Ответственность и компетенция власти становится более важной
– Вы считаете, что сначала идет экономическое развитие, а потом уже уходят рудименты социал-дарвинизма, если можно так выразиться?
– Это очень сложный вопрос, на который очень сложно однозначно ответить, – это как курица и яйцо, что в начале. Мне кажется, и то, и другое. Мы понимаем, что без какого-то экономического развития нельзя разворачивать социальные программы. С другой стороны, мы понимаем, что само экономическое развитие не может происходить, если мы не настраиваем политическую систему на то, чтобы социальные программы тоже развивались. Это взаимосвязанный процесс, где эти две стороны друг друга поддерживают и подталкивают, здесь нет односторонней зависимости, что сначала одно, а потом другое. Вот это взаимное подталкивание, мне кажется, – очень важный момент, потому что это вопрос об ответственности элиты, об ответственности власти. Если все делается детерминистски: давайте развивать экономику, а потом социальные программы сами наладятся. Власть может так сказать, но ничего не налаживается. Когда это более сложный процесс, который все время надо отслеживать, регулировать, то здесь ответственность и компетенция власти, элиты становится более важной.
Процветание доставалось не собственным трудом
– Все 2000-е годы в России были "золотыми", в стране было много денег, но в результате мы не увидели никаких особенных социальных программ; мы не увидели, что все было перестроено, по-прежнему огромное количество детей в детских домах, по-прежнему инвалиды, бездомные являются отверженным классом, несмотря на экономическое процветание, которое, безусловно, было очень значительным. Это показатель?

- [Необходимые действия]:
[a] Назовите все группы людей, которые, согласно последнему вопросу в тексте об экономическом развитии и социальных программах, остаются в прежнем положении, несмотря на экономическое процветание.
[b] Воспроизведите из текста об экономическом развитии и социальных программах отрывок от «Процветание доставалось не» до «значительным. Это показатель?» включительно.
Записи, приведённые далее, с текстом никак не связаны.

- [Исходные записи]:
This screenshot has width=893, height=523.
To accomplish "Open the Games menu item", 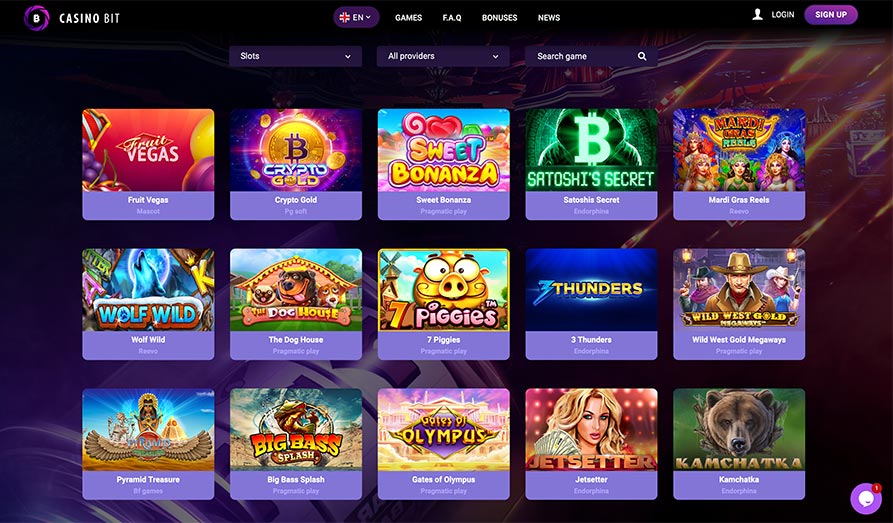I will [409, 18].
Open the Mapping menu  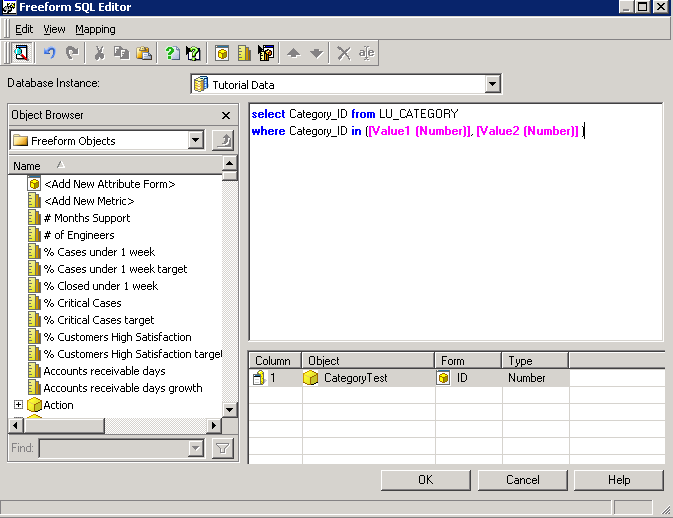coord(95,29)
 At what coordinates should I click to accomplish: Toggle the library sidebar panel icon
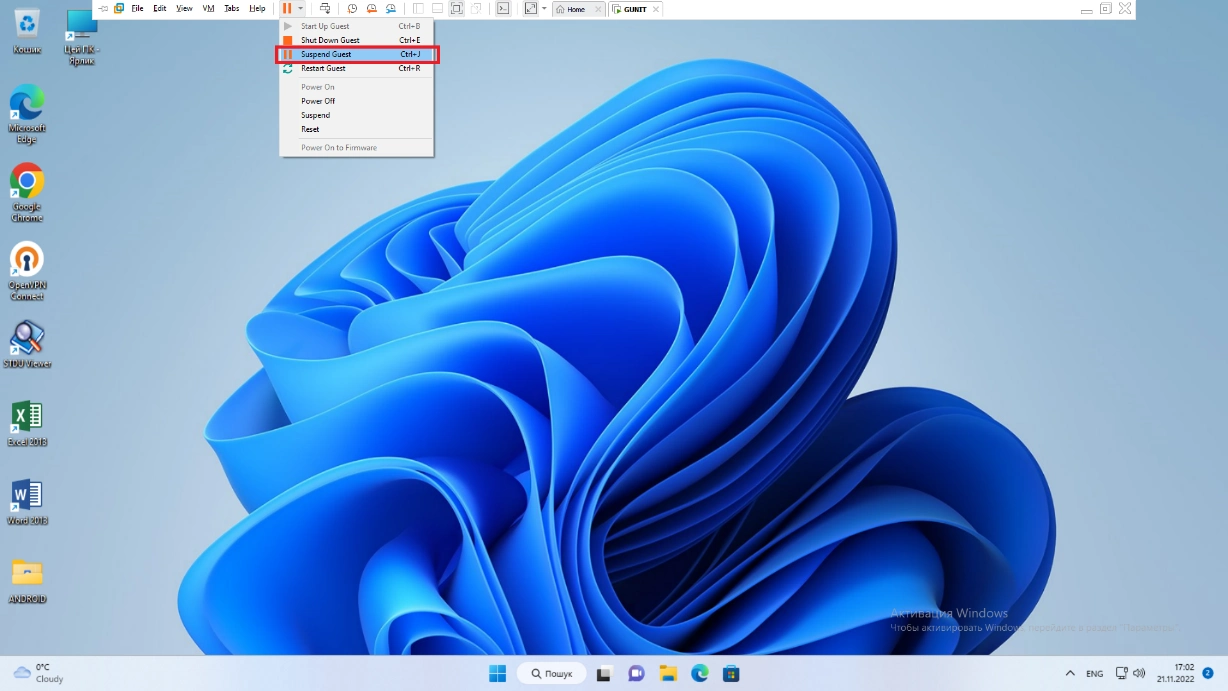[x=418, y=9]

- [Решения заданий]:
[a] Дети в детских домах, инвалиды, бездомные.

[b]
Процветание доставалось не собственным трудом
– Все 2000-е годы в России были "золотыми", в стране было много денег, но в результате мы не увидели никаких особенных социальных программ; мы не увидели, что все было перестроено, по-прежнему огромное количество детей в детских домах, по-прежнему инвалиды, бездомные являются отверженным классом, несмотря на экономическое процветание, которое, безусловно, было очень значительным. Это показатель?